Enhancing Streaming and Request Handling Efficiency with gRPC and Coroutines: Part 1
In this article, we dive deep into the technical challenges and solutions behind building a gateway server capable of handling millions of requests per minute.
Background
TerrariumDB handles millions of requests per hour. We can distinguish two types:
- User-facing query: This request is processed under 150 ms 99.9% of the time. Typically, these requests involve sending and receiving a few kilobytes to a few hundred kilobytes of data. For example, we might inquire about the most recent book purchased by a client using an ID. In handling such requests, only one worker is required.
- Analytic query: This request type may require more time due to the extensive data involved.
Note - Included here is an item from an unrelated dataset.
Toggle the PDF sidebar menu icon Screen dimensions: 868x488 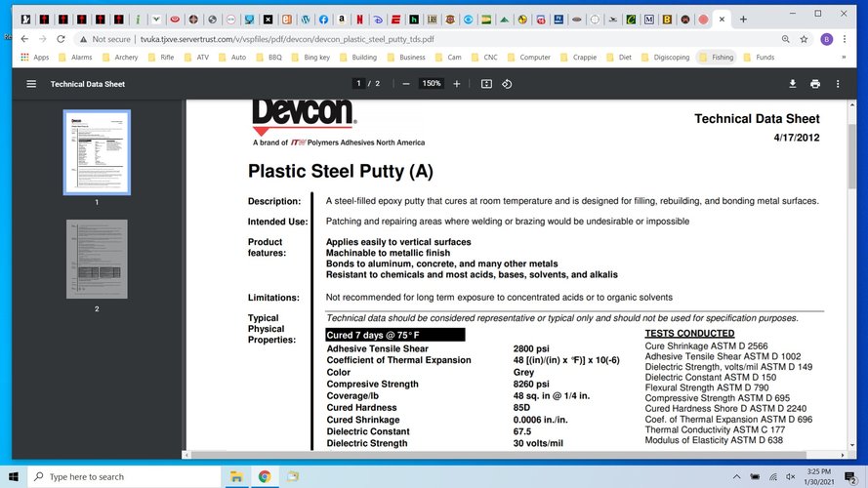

For instance, we may request the top 100 most popular books sold by company X from 2018 to 2024. The response to such a query could consist of even tens of megabytes and might take a few seconds to process. In handling such requests, all workers (currently 2160) need to be involved.
From a performance perspective, the most challenging were user-facing query requests, because we wanted to make them as fast as possible, and we could have a millions small messages per minute.
A second challenge involved sending large amounts of data for analytic requests. Initially, we were fetching data from all workers, each worker may have a few megabytes of data. However, we realized that in some cases, not all the data was necessary, and fetching everything was simply a waste of time. The better solution was to start streaming data and fetching only necessary data.
This article will concentrate on the gateway section, which involves the creation of a server capable of managing millions of requests per minute and handling thousands of simultaneous requests, even with only 64 threads available. The next article will demonstrate the client-side approach for the gateway to inquire data from workers through streaming.
First approach to the gateway server
The first implementation used QWebSocket to handle all requests. The main disadvantages of such a solution were:
- Limited performance of a built-in QEventLoop;
- Keeping connection alive constantly by QWebSocket, which required additional time to check the connection status continuously.
- Manual data serialization due to QWebSocket sending messages as QString/QByteArray
- Unsupported streaming in QWebSocket in Qt5.
Initially opting for QWebSocket seemed like a sound decision, as it spared us the need to implement our own thread pool and monitor connection status. However, the expected speed of this solution wasn’t satisfying. The problem with serialization was solved by using JSON format. Because we wanted to improve the performance of user-facing query requests (for QWebsocket we get about 400ms for p99 of requests) and limit the number of fetched data from analytic requests, we needed to find a better solution.
Thread pool
The first challenge was to implement a thread pool that would manage the request handling. Unlike before with QEventLoop, in this situation we had to build everything from scratch. Considering the pool will be dealing with millions of requests every hour, we were aiming for top speed to prevent any slowdowns when requests are pushed and popped from the pool. We couldn’t use a global mutex for the protection queue because a thread will waste a lot of time waiting for its turn. In such case, where we have 64 or even more threads, competition between threads will be huge. The better solution was to allocate a big chunk of vector (like 1 million) and allow each thread to put a task on an available index.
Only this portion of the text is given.